Dr Abeer Mazher1, Dr Luk Peeters2
1Csiro, Perth, Australia, 2Csiro, Adelaide, Australia
Numerical modelling increasingly generates massive, high dimensional spatio-temporal datasets. Exploring such datasets relies on effective visualization. This study presents a generic workflow to (i) project high dimensional spatio-temporal data onto a two-dimension (2D) plane in a computationally efficient manner, such that; distances between data points in high dimensional space are preserved accurately in 2D and (ii) represent 2D projection spatially using a two dimensional perceptually uniform background color map.

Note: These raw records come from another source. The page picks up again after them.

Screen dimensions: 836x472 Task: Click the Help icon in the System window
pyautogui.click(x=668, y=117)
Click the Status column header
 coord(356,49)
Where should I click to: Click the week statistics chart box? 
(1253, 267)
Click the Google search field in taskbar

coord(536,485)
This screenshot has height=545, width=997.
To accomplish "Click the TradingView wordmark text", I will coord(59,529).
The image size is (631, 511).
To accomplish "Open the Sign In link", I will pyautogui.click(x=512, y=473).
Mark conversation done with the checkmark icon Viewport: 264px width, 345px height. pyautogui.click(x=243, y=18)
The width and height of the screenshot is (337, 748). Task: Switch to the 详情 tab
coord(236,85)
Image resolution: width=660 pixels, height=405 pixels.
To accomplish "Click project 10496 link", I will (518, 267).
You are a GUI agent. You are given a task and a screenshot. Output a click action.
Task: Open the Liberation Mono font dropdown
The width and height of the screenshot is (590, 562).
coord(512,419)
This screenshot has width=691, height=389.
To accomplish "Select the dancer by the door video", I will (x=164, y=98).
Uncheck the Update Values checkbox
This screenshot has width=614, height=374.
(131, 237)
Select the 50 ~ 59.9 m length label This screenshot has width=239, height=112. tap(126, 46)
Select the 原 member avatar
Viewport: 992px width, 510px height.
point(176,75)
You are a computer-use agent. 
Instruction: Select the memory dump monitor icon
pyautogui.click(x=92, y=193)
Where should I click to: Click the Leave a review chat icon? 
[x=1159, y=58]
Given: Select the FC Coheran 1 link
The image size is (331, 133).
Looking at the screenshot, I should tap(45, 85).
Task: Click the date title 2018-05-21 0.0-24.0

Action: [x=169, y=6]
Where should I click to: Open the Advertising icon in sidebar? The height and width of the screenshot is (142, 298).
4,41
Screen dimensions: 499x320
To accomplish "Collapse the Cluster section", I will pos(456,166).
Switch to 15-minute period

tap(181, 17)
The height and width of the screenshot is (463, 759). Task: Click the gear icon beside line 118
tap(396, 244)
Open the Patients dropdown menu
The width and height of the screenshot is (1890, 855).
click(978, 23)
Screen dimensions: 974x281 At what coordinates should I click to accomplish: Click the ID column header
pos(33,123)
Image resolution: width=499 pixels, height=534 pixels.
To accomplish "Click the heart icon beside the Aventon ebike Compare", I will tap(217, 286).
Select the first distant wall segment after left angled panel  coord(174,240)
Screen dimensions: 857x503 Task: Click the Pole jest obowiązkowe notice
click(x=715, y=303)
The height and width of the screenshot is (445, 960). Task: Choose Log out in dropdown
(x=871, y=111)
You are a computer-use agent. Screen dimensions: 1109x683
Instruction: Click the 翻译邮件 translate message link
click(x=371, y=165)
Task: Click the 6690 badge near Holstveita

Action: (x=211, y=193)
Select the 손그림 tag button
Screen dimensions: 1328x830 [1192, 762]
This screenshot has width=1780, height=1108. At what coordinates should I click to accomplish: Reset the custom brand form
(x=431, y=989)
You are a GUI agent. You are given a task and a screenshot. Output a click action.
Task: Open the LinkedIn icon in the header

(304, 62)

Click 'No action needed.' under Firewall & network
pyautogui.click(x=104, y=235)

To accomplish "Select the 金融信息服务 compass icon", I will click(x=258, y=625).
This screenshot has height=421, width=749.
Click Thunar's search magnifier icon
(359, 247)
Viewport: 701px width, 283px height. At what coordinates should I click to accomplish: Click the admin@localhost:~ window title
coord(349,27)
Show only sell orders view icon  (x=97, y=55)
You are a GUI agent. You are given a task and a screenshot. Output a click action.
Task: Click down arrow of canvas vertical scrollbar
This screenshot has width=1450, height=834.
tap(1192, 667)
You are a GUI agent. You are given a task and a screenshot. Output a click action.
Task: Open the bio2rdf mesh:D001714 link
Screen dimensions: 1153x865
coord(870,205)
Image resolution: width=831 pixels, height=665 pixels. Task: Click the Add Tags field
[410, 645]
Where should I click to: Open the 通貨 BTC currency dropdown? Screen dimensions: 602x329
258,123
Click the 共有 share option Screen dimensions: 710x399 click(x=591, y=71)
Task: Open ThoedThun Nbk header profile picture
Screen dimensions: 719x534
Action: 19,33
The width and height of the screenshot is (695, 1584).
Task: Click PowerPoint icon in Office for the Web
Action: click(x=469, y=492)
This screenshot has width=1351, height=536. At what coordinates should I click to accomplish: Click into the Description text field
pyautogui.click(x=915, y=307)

Machine Learning (ML) based Dimensionality Reduction Techniques (DRT) for data visualization i.e., t-Distributed Stochastic Neighbor Embedding (t-SNE) and Uniform Maniflold Approximation and Projection (UMAP) are compared with the traditional Principal Component Analysis (PCA) by incorporating perceptual uniform color scheme in terms of accuracy, resolution and computational efficiency. The accuracy is evaluated using DRT independent quality metric based on the co-ranking framework.
The workflow is applied to an output dataset of an Australian Water Resource Assessment (AWRA) Model for Tasmania, Australia. The dataset consists of daily time series of nine components of the water balance at a 5 km grid cell resolution for the year 2017. The case study shows that PCA provides rapid visualization of global data structure, while the more computationally demanding t-SNE provides more accurate representation of local trends and variations. However, UMAP preserve more global structure with superior run time performance compare to t-SNE. The spatial visualization workflow, coupling low dimensional projection with perceptually uniform color maps, allows a visual expert interpretation of the high dimensional datasets and expected to perform well for earth science applications.
As an Applied Statistician, I have an extensive experience in developing statistical algorithms to implement in the fields of Earth Sciences, Econometrics and Remote Sensing in order to provide potential solutions to real world problems. I work with the diverse team of researchers to explore pattern recognition, machine/ deep learning and visualization techniques for Remote Sensing and Earth Science applications.